What is expected
Rewrite only the lines of the items below that begin with the line containing "I will coord(176,257)." and stop after the line containing "will click(x=809, y=204).", changing "plus button" to "plus icon" and leaving everything else as it is.

Rows
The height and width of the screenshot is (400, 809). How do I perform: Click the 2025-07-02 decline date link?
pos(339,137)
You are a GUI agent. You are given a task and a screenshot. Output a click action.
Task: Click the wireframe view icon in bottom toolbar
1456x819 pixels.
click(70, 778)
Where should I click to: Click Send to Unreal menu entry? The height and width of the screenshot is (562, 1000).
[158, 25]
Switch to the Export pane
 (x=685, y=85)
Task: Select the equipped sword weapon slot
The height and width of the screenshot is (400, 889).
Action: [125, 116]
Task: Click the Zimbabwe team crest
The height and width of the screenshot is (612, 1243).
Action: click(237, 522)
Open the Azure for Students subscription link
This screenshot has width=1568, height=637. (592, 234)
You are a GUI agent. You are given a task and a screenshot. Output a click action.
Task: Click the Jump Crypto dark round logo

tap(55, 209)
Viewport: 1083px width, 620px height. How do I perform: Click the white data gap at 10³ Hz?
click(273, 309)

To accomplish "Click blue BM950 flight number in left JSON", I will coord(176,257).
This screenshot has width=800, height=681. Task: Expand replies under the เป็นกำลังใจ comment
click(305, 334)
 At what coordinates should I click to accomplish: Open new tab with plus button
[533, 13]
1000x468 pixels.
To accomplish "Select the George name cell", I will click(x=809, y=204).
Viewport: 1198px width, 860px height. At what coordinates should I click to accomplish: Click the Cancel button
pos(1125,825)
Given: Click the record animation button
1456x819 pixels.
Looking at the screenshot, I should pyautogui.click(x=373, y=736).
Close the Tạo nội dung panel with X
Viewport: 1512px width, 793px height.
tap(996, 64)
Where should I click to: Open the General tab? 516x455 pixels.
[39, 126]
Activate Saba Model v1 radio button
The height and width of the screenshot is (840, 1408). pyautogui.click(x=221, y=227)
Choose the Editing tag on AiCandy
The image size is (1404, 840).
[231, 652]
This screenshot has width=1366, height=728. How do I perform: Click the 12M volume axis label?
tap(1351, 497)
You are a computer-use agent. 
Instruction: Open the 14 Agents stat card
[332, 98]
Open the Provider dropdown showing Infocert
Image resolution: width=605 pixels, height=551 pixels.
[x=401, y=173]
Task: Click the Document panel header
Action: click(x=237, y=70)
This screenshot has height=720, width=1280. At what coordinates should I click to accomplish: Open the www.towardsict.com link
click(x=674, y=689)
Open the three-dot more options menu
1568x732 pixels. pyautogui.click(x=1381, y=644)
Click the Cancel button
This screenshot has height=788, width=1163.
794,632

Worked answer
To accomplish "Click blue BM950 flight number in left JSON", I will coord(176,257).
This screenshot has width=800, height=681. Task: Expand replies under the เป็นกำลังใจ comment
click(305, 334)
 At what coordinates should I click to accomplish: Open new tab with plus icon
[533, 13]
1000x468 pixels.
To accomplish "Select the George name cell", I will click(x=809, y=204).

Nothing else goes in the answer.